OpenXML & VSTO & VBA - Finding a reliable mechanism for reading the correct value of CharactersWithSpaces 'extended-properties' in Word documents [part 1/2].


 

This article is split across two blog posts and this is part #1 .. use this link to go to part #2.


There are many scenarios when we have to know exactly how many words, pages, paragraphs or characters are found in a certain document:

   > we might be developing a tool which searches through files; If we want to add OpenXML files to
      its list of known formats, then it would be nice it we could offer a progress estimation when 
      users search inside a document (example: display [x% completed out of yyyy word count);

   > or you may need to count the number of words for a company that translates documents, to
      know how much they need to charge customers;
   
   > in case some public institution builds a web-page where documents can be uploaded; If there
      is a requirement / limitation that forces any uploaded document to contain up to xxxx words,
      then we need a code that reliably reads this information;

   .. and there are many other scenarios where counting words comes in handy. 


Let's assume that we have to count the number of words in an OpenXML Word document on a server.

If the 'word counter' tool runs on the server side, then you can't use COM automation, as this action would place you in an unsupported scenario. 
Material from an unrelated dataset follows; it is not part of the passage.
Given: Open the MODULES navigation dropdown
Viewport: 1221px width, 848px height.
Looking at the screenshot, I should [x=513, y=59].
public void WordInteropDocStatistics()
{
 object missing = System.Reflection.Missing.Value;
 Microsoft.Office.Interop.Word.Application WdApp;
 Microsoft.Office.Interop.Word.Document    WdDoc;
 int CharactersIncludingSpaces;

 WdApp = new Microsoft.Office.Interop.Word.Application();
 WdDoc = WdApp.Documents.Open(PathName, 
                              ref missing,
                              ref missing,
                              ref missing,
                              ref missing,
                              ref missing,
                              ref missing,
                              ref missing,
                              ref missing,
                              ref missing,
                              ref missing,
                              ref missing,
                              ref missing,
                              ref missing,
                              ref missing,
                              ref missing);

  
 CharactersIncludingSpaces = WdDoc.ComputeStatistics(Microsoft.Office.Interop.Word.WdStatistic.
 wdStatisticCharactersWithSpaces, ref missing);


 WdApp
.Quit(false, 
            ref missing,
            ref missing);


 System.Runtime.InteropServices.Marshal.ReleaseComObject( WdApp );
}

So what alternative do we have? Answer: use OpenXML API.
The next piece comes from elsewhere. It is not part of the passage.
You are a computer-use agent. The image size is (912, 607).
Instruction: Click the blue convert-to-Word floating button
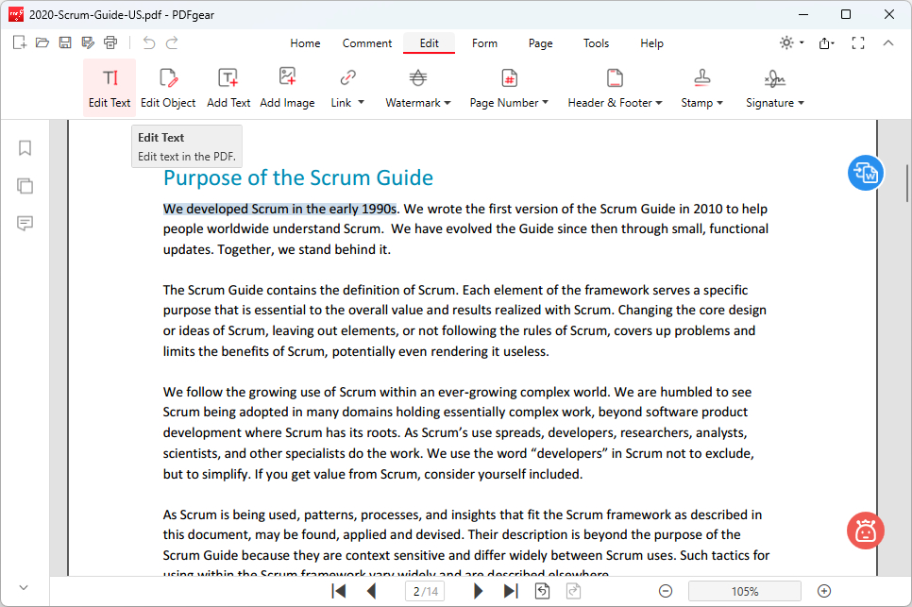865,173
A quick search on the internet reveals this code snippet:

public void WordOpenXMLDocStatistics()
{
 XmlDocument                xmlDocStructure;
 WordprocessingDocument     wordDocContainer;                
 ExtendedFilePropertiesPart extPropPart; 
 int CharactersIncludingSpaces

 wordDocContainer = WordprocessingDocument.Open(PathName, false);
 extPropPart      = wordDocContainer.ExtendedFilePropertiesPart;
 
 xmlDocStructure  = new XmlDocument();

 xmlDocStructure.Load(extPropPart.GetStream());

 
 CharactersIncludingSpaces =
 int.Parse(xmlDocStructure.GetElementsByTagName(
            "CharactersWithSpaces").Item(0).InnerText);

}

But will it work as expected? Does it report the same number of words as displayed inside MS Word editor?
Answer: Yes, it works but it's not reliable.  Sometimes it gives the expected results, sometimes it returns slightly different numbers ....
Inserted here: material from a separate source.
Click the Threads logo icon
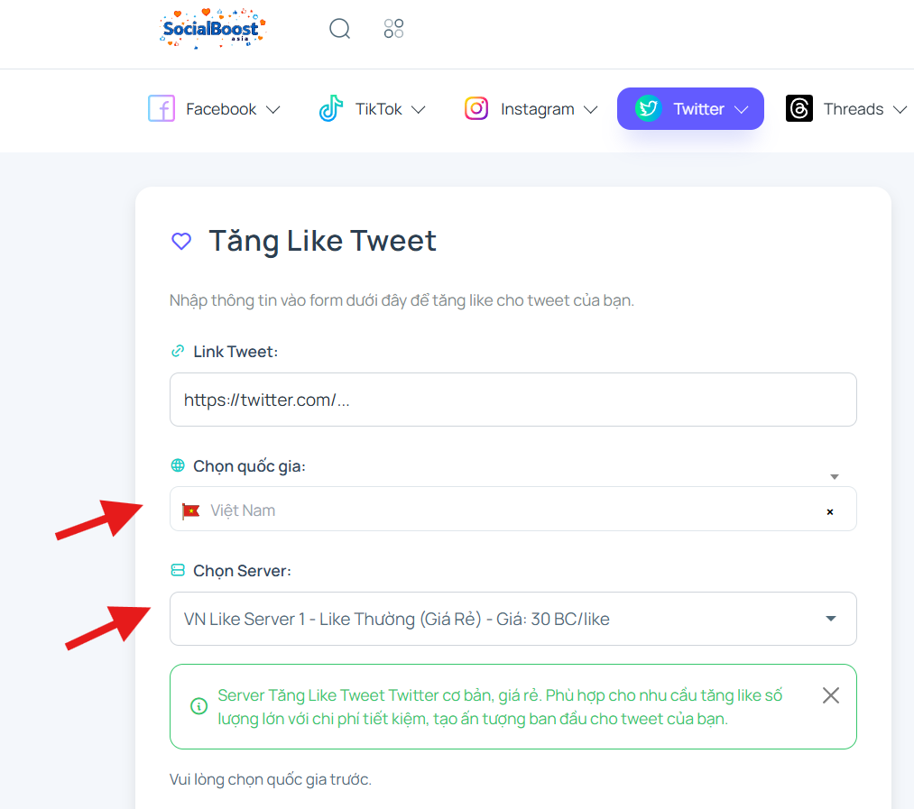The image size is (914, 809). click(x=799, y=108)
Triggering the Word statistics mismatch problem

1.   Just create a new Word document, type "=rand(1)" (without the quotes), then press Enter key;
2.   Save it file using .docx type, then close it;
3.   Open the file using an OpenXML editor, or rename the document from .docx to .zip, open the docProps
      folder and then edit the app.xml file;  Note the values of these XML items:
      >  Pages
      >  Words
      >  Characters;
      >  Lines;
      >  Paragraphs
      >  CharactersWithSpaces;

4.   Close the editor, or if you renamed the file to .zip, restore its original extension; Open it again in Word;
5.   On the Review tab, in the Proofing group, click Word Count;
6.   Compare the statistics in the Word Count dialog with those noted from the app.xml file;

 

 Result: we easily notice that the numbers are different ...

7.   Close the document again, you should be prompted to Save it. Go ahead and click OK to store the updated
      document information;
8.   Open its internal OpenXML structure and this time you should see that the numbers match; 


The Word Count difference is by-design

   >  MS Word has a set of tasks that are scheduled to run when the application is in idle mode;
   >  the Compute Document Statistics task has a low priority;
   >  when the user changes content inside a document, Word just estimates the number of characters,
       paragraphs ... etc. The data is stored in a special field inside a documents and is marked as
       'estimated';
   >  when we save a file and the document statistics task has not yet been executed, we just get an
       estimated value inside the xmlProperties.GetElementsByTagName("CharactersWithSpaces")
       OpenXML field;

 Our Product Group's developers were notified about the inconsistency between OpenXML and COM 
 ObjectModel
results and they replied that it was their decision to store approximate values in OpenXML.
  
The main reason why things are happening in this way is performance. For a small file, the time needed to compute Word Count statistics is not a problem, but for a document with thousands of pages, it may take several seconds or even minutes. If Word application was set to compute all the statistics in real-time, before a save (or more often), the end-users would surely complain about application hangs during saves.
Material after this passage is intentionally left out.